• Costa Rica Volcan Azul San Isidro Roast

Costa Rica Volcan Azul San Isidro One Roast

Costa Rica Volcan Azul San Isidro

Costa Rica Volcan Azul San Isidro Anearobic  Natural

Here is our penultimate, limited edition from Volcan Azul. Before this coffee has been “published” 20% has already been spoken for.  I have been saving this coffee in vacuum bricks for a rainy day when I just wanted the magic that only Volcan Azul can bring.

If you didn’t know by now, I am more than a fan of Alejo Castro. Year after year he produces a broad range of incredible coffees that are processed to perfection. I like to think that buying from this farm is more than just more greens to fuel our roasters. Like me, he is a long-term thinker and values relationships.

If you are half as keen on Volcan Azul  (as I am) and the ethos that comes with 5 generations and 150 years of producing coffee. This will not disappoint.

Farm Stats

(Top Trumps if you prefer)

Farmer: Alejo Castro

Farm; Volcan Azul

Area: Alajuela, Costa Rica.

Established: 1850, 5th generation farm.

Hectares: 55

Altitude: 1540-1720 Meters above sea level

Varietal: San Isidro (A local Costa Rican hardy triple-crossed F1 varietal crossed to thrive)
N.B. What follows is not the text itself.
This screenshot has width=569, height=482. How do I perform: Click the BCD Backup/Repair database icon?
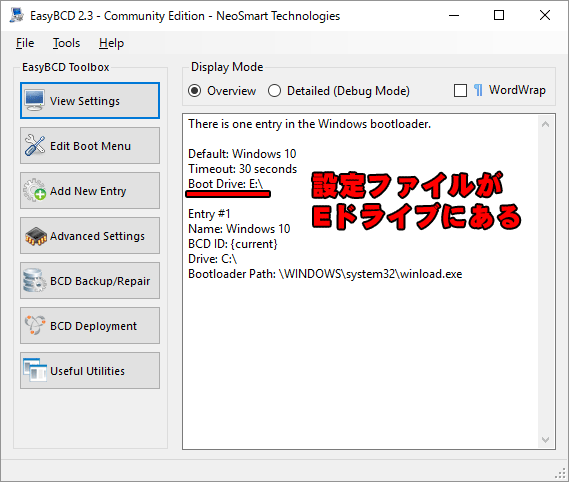click(x=34, y=281)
Process: Anaerobic natural

Roast: One Roast 

Cup Potential 🥣

Aromatics: Sours and juicy fruit | Body: Creamy on cooling | Acidity: Both Tart and Sweet |

Juicy fruit, dark chocolate and dry citrus open this coffee with a “wow!” Beautiful clean bright acidity opens up, whilst the chocolate element remains solid and mouth-filling. The brew becomes deeper in complexity. There’s a savoury depth of cocoa as the acidity becomes more tartaric (white grape/wine-like). In the final stages of the brew, the cocoa becomes more complex and like roasted cacao (if that makes sense?). The acidity softens and fuses into the complex compounds.
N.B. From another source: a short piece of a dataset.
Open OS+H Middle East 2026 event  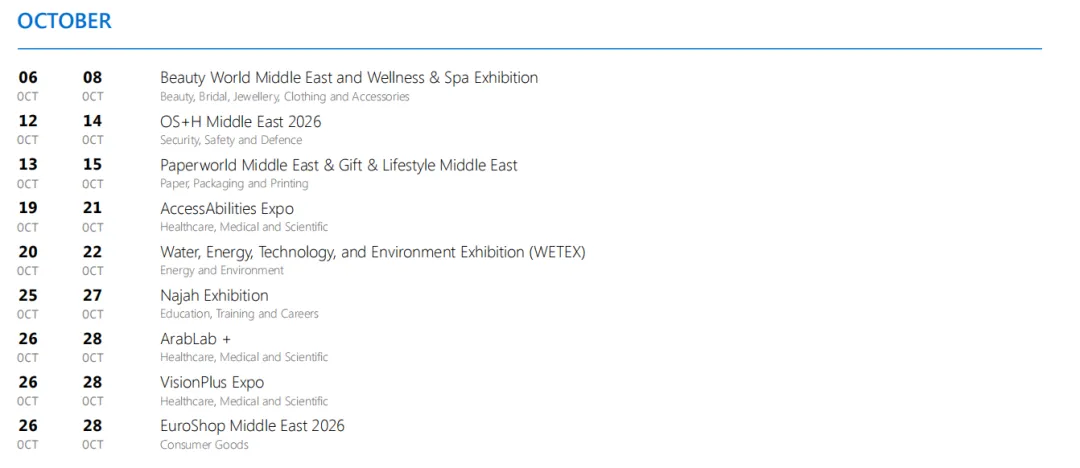(240, 122)
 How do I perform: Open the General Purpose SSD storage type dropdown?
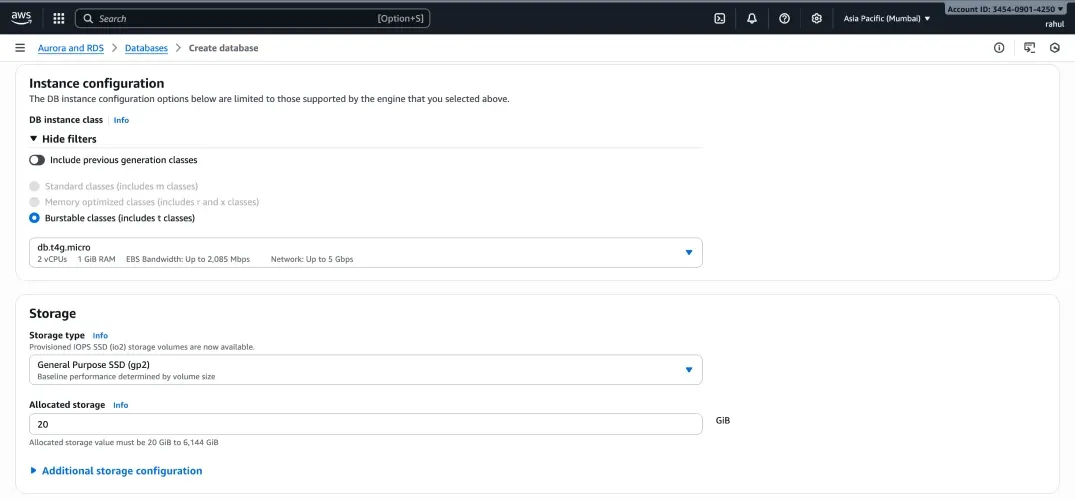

Filter Recipe:  60-65g per litre is great. I have brewed this through cupping bowls and filters and I like this best in a clever-dripper or cafeteiere.

Espresso Potential.

Recipe: 17g of coffee into 34g of espresso liquid for milk-based drinks. 95C and above. I am of the mind that although this is interesting in espresso, to make to well, you will need a good-great grinder.

9oz Milk-based drink:  Lactic sugars, background ripe and wild fruit. malty, grape must, banaced, creamy.

6oz Milk-based drink: Savoury opening, wild winey acidity on cooling. The cooler it became, like all great “wild” coffees, the crazier it became.

Espresso: Go long! 45, 50 even 55g of liquid.  This works nicely into the mid-30-second range. Winey, bright and juicy with a big chocolate and citric finish.

Quick brewing thought with this one. Less coffee will give you potentially more acidity. More temperature (we found) softened the acidity.